Die Steuersoftware besteht aus nur wenigen Komponenten. Für Stunden und Minuten wird jeweils ein Thread gestartet, der die nötigen Informationen über die Hardware, speziell die Ports mitbekommt. Die Struktur sieht insgesamt folgendermaßen aus:
Zu Beginn weiß der Thread noch nichts über die Position der Zeiger oder die Größe der Ringe. Daher beginnt der Thread gleich nach dem Start mit der Suche nach dem Zeiger. Ist dieser gefunden, wird die Größe des Rings vermessen. Mit diesen Informationen kann nun die Ist- und Soll-Position der Zeiger berechnet werden. Nach jeder Umdrehung wird die Uhr automatisch neu justiert, damit die beiden Werte nicht auseinander driften. Hier noch ein kurzes Zeitraffer Video, wie das dann aussieht:
Obwohl ich inzwischen doch schon einige Jahre in der Java Entwicklung tätig bin, war das mein erstes Programm, in dem ich mit der realen Welt interagiere. Und diese Welt ist eben nicht digital, was mir anfangs etwas Probleme bereitet hat. Beispielsweise springen die Hall-Sensoren nicht einfach von 0 auf 1, sondern schwingen im Übergansbereich, wenn der Magnet in die Nähe des Sensors kommt. Entsprechend muss die Software mit diesen Situationen umgehen können. Auch ist die Anzahl der Schritte pro Umdrehung nicht immer gleich, daher ist auch die ständige Justierung nötig.
Name
Ein allerletzter Punkt war noch offen. Welchen Namen soll die Uhr haben? Ich habe mir dazu alle möglichen Wörter aufgeschrieben, die mir zu dem Thema einfielen. Rotor, Orbiter, Radial, Clock, Spin, Ring und noch viele andere. Aber alle Wortschöpfungen gab es irgendwie schon, egal ob griechisch, lateinisch oder englisch.

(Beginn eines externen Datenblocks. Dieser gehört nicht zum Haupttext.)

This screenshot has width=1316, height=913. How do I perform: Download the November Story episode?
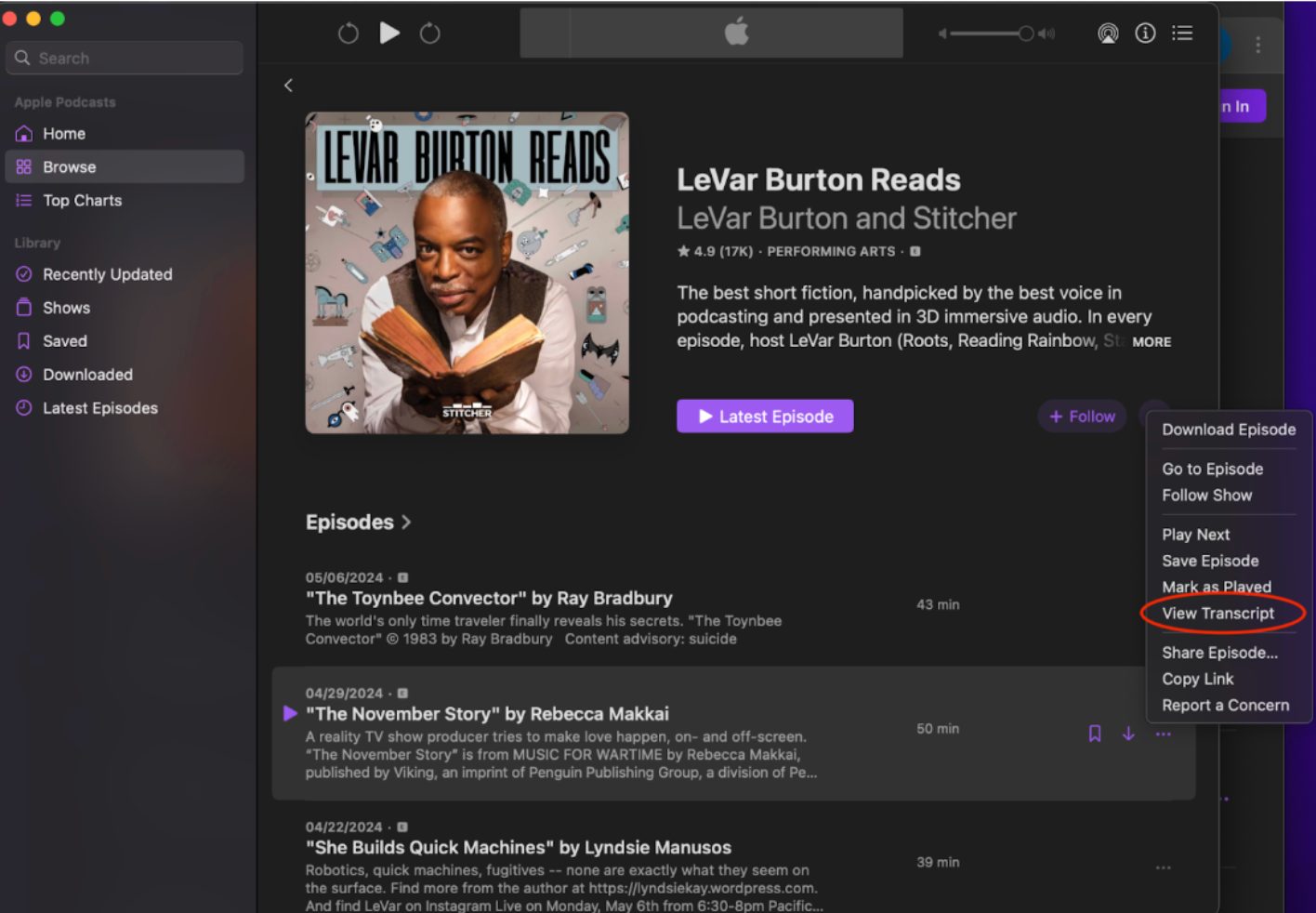(x=1127, y=734)
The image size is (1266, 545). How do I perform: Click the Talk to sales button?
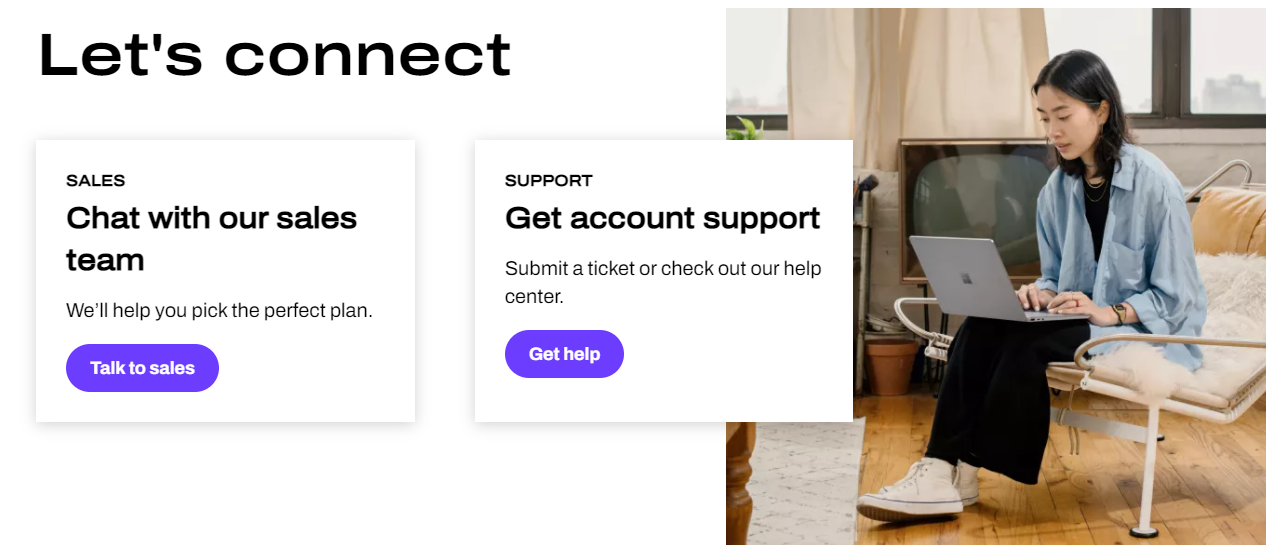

Dann kam ich auf Zyklochron, angelehnt an die griechischen Wörter für Kreis und Zeit. Eine Suche auf Google lieferte.... nichts! Perfekt. Damit hatte die Uhr nun auch ihren Namen.
Finale
Jetzt ist der Prototyp der Uhr also fertig. Seit der ersten Idee sind etwa sieben Wochen vergangen. In dieser Zeit habe ich unglaublich viel gelernt. Vor allem das 3D-Drucken sehe ich als große Bereicherung an, die mir viele Möglichkeiten für zukünftige Projekte eröffnet. Auch im Bereich Elektronik habe ich ein bisschen was dazugelernt. Mit diesem Thema werde ich mich in Zukunft sicher noch intensiver beschäftigen.
Zum Schluss darf natürlich nicht das finale Foto der Uhr fehlen. So schaut sie in ihrer ganzen Pracht aus und läuft seitdem tadellos.Es sind aber auch einige Fragen offen geblieben. Ich weiß immer noch nicht, wer mir solche Ringe aus Acryl oder Aluminium herstellen kann. Besonders schön wären auch Ringe, die aus einem Stück Holz gefräst sind. Geht das überhaupt? Es müsste ein sehr hartes Holz sein das nicht springt. Oder wie könnte ich die gedruckten Teile ohne 3D-Drucker herstellen lassen? Mit Spritzguss? Geht das überhaupt bei so einer geringen Stückzahl? Und wenn ja, was kostet sowas? Ein weiteres Problem sind die Zahnräder. Die Genauigkeit des 3D-Druckers reicht hier leider nicht aus. Die Zähne gleiten nicht sanft ineinander, wie es eigentlich sein sollte, sondern verhaken sich manchmal ein wenig, was den Lauf etwas unruhig macht.